### Directions
For each line below that includes the string "beside", show the whole line.

### Records provided

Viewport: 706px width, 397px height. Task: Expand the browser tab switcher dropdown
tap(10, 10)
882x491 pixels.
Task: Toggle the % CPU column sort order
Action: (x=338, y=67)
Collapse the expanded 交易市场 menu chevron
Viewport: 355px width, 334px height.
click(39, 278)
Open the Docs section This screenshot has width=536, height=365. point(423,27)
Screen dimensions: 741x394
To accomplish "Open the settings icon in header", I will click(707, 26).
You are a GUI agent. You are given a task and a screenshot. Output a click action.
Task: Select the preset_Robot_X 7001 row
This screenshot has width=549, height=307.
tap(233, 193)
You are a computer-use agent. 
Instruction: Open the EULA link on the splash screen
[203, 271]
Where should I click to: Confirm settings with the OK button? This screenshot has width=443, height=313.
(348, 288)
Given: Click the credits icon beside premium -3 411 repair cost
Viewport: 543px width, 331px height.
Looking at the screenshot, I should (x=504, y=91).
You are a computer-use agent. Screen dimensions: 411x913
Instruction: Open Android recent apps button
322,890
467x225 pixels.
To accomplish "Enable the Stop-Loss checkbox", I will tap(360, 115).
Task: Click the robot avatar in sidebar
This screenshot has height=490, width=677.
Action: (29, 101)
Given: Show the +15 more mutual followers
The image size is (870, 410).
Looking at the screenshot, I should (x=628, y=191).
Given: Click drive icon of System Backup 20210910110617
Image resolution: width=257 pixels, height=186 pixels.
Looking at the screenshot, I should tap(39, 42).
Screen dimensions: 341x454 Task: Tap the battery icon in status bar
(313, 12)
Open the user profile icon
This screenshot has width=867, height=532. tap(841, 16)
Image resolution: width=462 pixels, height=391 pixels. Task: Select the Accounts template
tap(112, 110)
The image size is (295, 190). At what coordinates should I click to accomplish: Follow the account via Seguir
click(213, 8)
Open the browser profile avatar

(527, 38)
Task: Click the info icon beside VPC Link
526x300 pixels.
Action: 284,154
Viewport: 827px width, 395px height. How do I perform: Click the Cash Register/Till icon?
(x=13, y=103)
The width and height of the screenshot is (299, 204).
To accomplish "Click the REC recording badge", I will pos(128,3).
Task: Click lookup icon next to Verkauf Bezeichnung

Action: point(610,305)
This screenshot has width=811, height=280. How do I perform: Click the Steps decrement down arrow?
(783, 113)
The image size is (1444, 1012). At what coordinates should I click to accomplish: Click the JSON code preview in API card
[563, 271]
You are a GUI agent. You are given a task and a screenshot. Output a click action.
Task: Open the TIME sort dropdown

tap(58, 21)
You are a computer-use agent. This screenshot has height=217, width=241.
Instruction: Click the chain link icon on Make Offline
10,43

### Task answer
Given: Click the credits icon beside premium -3 411 repair cost
Task: Click the info icon beside VPC Link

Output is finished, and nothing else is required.